Aided by translocated virulence proteins Agrobacterium tumefaciens transforms plant cells with oncogenic T‐DNA. In the host cells the virulence protein VirD5 moves to the nucleus, where it becomes localized at the kinetochores, and disturbs faithful chromosome segregation, but the molecular mechanism underlying this is still unknown.

In order to gain more insight in this, we screened amongst the kinetochore proteins for VirD5 interactors using BIFC assays, and tested chromosome segregation in yeast cells.

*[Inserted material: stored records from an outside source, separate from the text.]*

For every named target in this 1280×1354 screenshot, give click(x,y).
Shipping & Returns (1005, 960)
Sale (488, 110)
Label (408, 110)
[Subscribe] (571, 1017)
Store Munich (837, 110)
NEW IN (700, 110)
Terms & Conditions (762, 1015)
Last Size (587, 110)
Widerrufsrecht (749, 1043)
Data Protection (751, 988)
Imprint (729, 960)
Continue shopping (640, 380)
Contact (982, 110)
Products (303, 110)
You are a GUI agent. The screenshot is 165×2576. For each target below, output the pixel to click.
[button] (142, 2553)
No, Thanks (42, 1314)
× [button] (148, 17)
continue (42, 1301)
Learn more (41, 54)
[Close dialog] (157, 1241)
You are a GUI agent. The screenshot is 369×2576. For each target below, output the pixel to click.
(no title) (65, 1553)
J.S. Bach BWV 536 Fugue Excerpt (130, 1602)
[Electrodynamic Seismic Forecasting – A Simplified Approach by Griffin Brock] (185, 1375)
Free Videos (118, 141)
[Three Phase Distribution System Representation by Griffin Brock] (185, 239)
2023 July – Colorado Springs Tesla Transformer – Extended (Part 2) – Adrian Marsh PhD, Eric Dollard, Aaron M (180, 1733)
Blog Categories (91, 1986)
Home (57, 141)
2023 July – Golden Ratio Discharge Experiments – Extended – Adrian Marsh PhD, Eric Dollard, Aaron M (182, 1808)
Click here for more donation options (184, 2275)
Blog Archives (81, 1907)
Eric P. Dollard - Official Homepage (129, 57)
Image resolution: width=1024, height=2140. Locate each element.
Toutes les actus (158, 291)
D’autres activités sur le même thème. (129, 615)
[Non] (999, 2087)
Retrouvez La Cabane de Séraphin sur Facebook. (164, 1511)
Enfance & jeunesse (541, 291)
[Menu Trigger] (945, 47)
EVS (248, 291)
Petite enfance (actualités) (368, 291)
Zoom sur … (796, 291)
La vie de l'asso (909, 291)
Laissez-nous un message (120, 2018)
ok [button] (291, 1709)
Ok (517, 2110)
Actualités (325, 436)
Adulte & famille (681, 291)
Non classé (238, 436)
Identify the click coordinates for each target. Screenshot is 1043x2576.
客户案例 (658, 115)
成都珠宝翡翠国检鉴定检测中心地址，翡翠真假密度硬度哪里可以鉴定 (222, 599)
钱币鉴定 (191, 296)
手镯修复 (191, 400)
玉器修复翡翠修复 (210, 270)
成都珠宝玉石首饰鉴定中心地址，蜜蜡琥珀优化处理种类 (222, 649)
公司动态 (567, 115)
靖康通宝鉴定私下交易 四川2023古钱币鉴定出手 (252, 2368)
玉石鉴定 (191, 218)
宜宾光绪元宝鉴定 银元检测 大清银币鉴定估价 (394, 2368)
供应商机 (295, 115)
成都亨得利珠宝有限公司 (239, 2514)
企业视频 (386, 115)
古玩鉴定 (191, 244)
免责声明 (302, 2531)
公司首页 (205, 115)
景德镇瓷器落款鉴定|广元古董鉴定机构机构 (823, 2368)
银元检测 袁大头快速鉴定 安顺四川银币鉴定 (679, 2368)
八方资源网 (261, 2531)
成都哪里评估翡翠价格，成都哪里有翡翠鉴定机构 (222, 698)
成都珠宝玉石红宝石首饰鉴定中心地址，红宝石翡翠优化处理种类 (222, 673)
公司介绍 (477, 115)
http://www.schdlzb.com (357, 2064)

We discovered that VirD5 interacts with the conserved mitotic Aurora kinase Ipl1 in yeast and likewise with plant Aurora kinases. In vitro VirD5 was found to stimulate the activity of the Ipl1. Phosphorylation of substrates by Ipl1 in vivo is known to result in the detachment between kinetochore and spindle microtubule. This is necessary for error correction, but increased Ipl1/Aurora kinase activity is known to cause spindle instability, explaining enhanced chromosome mis‐segregation seen in the presence of VirD5. That activation of the Ipl1/Aurora kinase at least partially underlies the toxicity of VirD5, became apparent by artificial boosting of the activity of the specific counteracting phosphatase Glc7 in vivo, which relieved the toxicity.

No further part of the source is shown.